▶ _AUFGABENSTELLUNG_: Kannst du die Daten von der Zeile mit „1024x375 pixels.“ bis hinunter zur Zeile mit „(x=1165, y=356)“, beide eingeschlossen, als Markdown-Tabelle mit den Spalten „Nr“ und „Inhalt“ wiedergeben? Leerzeilen lässt du dabei weg.

[Datenliste]
'''

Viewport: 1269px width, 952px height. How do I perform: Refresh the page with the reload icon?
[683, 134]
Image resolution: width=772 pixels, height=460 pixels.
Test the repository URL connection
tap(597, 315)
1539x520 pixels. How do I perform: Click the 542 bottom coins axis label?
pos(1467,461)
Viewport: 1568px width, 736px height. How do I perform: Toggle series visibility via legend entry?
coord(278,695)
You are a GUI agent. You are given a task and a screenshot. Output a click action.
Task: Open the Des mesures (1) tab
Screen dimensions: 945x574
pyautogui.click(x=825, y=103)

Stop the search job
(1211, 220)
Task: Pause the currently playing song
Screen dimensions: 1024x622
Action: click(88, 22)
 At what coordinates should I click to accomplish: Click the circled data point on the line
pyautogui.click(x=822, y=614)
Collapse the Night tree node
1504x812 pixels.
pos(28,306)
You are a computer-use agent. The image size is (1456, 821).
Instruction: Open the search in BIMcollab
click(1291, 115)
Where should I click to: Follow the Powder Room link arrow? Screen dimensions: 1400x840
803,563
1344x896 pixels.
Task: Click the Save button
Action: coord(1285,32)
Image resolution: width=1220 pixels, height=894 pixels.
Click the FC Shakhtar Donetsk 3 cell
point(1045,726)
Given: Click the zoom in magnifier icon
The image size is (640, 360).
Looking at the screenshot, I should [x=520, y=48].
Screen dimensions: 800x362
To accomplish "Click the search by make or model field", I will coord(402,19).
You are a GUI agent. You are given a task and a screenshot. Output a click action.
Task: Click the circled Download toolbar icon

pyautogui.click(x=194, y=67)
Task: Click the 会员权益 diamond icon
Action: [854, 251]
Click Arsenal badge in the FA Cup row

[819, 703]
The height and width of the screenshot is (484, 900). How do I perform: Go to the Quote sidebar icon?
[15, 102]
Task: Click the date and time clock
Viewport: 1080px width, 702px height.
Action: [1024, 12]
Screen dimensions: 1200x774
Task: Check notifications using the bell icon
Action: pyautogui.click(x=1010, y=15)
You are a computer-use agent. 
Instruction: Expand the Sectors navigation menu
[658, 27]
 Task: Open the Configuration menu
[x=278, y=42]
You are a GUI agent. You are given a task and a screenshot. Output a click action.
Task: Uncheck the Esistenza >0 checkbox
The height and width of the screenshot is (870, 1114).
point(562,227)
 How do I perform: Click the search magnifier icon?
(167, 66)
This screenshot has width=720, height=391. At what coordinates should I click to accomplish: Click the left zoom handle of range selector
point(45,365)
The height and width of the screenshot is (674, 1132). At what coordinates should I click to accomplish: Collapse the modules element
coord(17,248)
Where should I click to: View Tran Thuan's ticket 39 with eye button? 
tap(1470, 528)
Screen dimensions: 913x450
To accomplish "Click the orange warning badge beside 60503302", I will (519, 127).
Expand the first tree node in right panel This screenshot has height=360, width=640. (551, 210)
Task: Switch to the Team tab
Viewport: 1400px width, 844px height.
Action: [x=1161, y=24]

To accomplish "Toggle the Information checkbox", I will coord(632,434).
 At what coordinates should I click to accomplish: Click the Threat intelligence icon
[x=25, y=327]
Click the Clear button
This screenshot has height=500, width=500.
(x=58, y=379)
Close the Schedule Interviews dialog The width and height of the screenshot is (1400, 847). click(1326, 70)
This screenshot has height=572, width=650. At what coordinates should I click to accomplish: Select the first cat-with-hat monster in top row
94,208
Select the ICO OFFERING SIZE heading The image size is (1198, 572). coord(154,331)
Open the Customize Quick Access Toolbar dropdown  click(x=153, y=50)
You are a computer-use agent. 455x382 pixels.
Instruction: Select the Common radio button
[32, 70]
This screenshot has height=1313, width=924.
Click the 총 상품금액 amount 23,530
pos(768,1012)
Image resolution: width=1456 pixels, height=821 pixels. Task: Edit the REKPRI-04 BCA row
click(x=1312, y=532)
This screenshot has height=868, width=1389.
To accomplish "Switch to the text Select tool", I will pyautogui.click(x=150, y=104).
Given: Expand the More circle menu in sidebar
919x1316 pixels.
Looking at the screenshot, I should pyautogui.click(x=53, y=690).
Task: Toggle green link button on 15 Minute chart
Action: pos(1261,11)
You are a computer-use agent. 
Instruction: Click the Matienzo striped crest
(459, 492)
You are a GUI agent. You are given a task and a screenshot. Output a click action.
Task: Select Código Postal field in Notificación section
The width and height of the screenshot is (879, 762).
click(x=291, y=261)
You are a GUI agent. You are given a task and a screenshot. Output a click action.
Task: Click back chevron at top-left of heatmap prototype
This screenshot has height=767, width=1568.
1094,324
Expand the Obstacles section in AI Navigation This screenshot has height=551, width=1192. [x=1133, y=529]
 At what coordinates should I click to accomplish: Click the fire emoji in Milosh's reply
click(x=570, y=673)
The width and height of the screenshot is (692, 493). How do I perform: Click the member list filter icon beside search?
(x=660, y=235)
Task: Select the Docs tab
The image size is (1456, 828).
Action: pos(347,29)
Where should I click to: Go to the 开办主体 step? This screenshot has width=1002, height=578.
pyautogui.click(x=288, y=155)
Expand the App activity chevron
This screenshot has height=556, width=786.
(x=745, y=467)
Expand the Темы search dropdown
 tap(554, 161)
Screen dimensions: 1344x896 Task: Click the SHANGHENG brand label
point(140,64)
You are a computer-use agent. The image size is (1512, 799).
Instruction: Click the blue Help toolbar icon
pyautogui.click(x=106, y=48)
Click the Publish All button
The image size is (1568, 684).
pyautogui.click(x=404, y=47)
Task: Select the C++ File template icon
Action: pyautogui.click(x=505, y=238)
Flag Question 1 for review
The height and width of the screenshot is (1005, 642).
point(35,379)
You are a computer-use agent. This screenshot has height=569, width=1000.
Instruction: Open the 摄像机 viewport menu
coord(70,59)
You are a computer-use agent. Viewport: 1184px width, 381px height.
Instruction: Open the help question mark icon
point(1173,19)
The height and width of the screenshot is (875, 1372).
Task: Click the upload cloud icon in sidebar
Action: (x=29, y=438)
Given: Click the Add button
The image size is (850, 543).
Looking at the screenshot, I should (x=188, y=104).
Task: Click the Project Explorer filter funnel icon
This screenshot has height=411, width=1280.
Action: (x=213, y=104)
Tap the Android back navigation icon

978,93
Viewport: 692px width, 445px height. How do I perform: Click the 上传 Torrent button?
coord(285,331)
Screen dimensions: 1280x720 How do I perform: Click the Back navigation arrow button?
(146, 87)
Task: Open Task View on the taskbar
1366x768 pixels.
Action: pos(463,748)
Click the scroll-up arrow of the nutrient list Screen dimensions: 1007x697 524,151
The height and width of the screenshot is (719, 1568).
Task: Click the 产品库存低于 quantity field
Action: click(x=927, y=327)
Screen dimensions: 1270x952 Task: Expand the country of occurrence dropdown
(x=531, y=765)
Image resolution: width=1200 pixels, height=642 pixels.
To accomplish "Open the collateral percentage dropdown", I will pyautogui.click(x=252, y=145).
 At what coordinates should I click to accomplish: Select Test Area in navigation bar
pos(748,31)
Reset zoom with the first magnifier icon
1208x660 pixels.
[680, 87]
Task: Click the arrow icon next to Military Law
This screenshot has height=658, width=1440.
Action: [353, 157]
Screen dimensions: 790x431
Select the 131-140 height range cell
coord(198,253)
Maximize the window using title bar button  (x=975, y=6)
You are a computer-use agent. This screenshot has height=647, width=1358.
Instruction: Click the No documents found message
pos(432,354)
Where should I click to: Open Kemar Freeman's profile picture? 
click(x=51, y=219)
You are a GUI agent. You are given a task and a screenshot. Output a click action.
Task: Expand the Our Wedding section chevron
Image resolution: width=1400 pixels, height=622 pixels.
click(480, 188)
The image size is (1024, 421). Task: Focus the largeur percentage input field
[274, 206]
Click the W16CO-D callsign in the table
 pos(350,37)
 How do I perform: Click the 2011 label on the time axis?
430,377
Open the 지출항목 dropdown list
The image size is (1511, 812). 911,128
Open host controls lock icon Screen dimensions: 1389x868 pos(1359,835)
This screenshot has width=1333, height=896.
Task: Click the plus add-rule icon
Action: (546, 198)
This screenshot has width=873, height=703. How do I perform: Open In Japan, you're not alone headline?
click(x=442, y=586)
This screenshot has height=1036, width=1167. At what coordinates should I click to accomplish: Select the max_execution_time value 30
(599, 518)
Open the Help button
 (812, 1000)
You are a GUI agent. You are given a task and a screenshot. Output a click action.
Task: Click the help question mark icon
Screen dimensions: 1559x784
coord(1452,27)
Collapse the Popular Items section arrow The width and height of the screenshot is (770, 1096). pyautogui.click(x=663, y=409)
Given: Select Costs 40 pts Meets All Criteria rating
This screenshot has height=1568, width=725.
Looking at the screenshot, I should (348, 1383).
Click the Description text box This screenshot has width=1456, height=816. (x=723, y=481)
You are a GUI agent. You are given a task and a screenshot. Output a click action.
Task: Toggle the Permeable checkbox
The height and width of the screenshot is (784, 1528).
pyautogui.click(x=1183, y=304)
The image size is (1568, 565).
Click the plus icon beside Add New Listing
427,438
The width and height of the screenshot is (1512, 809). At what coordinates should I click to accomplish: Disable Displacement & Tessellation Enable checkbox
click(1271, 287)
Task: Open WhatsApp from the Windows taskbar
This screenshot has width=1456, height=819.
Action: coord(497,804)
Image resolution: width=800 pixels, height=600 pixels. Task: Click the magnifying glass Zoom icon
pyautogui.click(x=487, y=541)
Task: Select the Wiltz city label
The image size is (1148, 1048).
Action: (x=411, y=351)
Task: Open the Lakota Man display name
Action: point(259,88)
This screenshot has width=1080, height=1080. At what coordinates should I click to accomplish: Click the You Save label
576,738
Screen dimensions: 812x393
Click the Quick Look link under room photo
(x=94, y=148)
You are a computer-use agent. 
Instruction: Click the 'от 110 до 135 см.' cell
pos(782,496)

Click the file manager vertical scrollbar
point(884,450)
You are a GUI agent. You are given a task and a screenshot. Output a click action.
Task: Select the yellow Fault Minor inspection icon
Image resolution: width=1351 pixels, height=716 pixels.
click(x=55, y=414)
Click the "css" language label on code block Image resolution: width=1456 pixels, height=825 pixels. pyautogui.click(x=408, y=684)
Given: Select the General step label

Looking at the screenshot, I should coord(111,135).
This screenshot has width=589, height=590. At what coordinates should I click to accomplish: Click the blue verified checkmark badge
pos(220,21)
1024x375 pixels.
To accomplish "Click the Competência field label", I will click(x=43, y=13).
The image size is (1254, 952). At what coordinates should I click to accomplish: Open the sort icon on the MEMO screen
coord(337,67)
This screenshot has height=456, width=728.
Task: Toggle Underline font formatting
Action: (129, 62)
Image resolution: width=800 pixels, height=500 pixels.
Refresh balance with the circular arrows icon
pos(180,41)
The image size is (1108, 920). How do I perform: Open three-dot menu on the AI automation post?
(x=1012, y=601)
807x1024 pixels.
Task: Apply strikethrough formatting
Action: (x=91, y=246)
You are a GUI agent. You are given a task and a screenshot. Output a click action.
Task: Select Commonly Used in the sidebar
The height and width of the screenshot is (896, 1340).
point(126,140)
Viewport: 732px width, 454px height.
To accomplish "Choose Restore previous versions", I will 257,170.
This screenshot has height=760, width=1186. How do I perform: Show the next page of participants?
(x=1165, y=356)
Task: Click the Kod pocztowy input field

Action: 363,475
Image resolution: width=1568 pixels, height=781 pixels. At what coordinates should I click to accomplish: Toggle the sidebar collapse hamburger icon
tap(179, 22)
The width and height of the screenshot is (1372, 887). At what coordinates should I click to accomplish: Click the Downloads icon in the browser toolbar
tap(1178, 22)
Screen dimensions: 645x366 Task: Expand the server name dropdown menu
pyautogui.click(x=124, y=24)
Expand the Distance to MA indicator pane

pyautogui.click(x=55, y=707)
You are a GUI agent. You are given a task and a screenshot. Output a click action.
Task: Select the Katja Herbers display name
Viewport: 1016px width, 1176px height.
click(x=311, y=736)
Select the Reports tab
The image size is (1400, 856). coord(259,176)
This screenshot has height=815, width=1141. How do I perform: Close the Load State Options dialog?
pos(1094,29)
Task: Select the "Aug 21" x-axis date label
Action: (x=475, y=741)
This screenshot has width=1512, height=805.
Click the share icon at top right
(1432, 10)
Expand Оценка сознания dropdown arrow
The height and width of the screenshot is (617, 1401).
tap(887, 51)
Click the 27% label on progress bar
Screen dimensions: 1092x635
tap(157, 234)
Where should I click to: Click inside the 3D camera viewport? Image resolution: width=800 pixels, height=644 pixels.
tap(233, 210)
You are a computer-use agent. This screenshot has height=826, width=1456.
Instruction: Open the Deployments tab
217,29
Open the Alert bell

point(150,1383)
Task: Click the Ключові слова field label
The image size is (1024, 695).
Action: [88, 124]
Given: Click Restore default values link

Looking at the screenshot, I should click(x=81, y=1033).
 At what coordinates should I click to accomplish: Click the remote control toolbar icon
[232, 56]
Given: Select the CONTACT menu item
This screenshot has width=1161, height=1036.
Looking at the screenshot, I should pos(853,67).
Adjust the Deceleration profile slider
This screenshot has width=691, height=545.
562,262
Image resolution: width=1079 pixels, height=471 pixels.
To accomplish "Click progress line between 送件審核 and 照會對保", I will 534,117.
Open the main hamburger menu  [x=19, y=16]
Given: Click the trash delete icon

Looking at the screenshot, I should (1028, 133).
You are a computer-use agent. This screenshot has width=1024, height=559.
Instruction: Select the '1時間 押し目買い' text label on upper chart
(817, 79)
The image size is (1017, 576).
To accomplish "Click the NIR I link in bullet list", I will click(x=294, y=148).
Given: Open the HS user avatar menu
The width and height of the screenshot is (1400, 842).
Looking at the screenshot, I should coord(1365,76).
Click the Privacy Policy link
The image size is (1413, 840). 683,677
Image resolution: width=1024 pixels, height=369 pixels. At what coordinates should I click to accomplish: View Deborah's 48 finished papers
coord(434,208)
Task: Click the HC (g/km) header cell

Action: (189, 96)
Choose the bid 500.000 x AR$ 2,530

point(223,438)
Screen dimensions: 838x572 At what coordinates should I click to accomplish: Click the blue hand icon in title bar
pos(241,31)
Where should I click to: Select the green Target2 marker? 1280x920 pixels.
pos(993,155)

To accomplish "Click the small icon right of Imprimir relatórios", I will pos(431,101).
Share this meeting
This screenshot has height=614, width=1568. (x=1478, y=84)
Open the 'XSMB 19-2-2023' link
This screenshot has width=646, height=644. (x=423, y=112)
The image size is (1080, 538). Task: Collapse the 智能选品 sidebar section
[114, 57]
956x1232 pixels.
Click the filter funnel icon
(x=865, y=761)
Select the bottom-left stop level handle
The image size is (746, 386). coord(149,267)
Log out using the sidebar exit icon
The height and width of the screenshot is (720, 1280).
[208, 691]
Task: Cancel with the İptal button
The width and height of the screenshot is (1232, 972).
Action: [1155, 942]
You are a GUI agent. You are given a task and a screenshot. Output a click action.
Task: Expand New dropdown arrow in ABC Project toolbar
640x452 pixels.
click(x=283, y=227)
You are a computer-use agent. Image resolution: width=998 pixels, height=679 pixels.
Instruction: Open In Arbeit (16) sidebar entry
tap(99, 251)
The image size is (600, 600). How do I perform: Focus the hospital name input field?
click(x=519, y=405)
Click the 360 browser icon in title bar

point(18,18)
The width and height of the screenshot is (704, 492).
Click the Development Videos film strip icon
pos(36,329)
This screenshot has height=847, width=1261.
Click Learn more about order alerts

'''

▶ _GELÖSTE AUFGABE_:
| Nr | Inhalt |
|---|---|
| 1 | 1024x375 pixels. |
| 2 | To accomplish "Click the Competência field label", I will click(x=43, y=13). |
| 3 | The image size is (1254, 952). At what coordinates should I click to accomplish: Open the sort icon on the MEMO screen |
| 4 | coord(337,67) |
| 5 | This screenshot has height=456, width=728. |
| 6 | Task: Toggle Underline font formatting |
| 7 | Action: (129, 62) |
| 8 | Image resolution: width=800 pixels, height=500 pixels. |
| 9 | Refresh balance with the circular arrows icon |
| 10 | pos(180,41) |
| 11 | The image size is (1108, 920). How do I perform: Open three-dot menu on the AI automation post? |
| 12 | (x=1012, y=601) |
| 13 | 807x1024 pixels. |
| 14 | Task: Apply strikethrough formatting |
| 15 | Action: (x=91, y=246) |
| 16 | You are a GUI agent. You are given a task and a screenshot. Output a click action. |
| 17 | Task: Select Commonly Used in the sidebar |
| 18 | The height and width of the screenshot is (896, 1340). |
| 19 | point(126,140) |
| 20 | Viewport: 732px width, 454px height. |
| 21 | To accomplish "Choose Restore previous versions", I will 257,170. |
| 22 | This screenshot has height=760, width=1186. How do I perform: Show the next page of participants? |
| 23 | (x=1165, y=356) |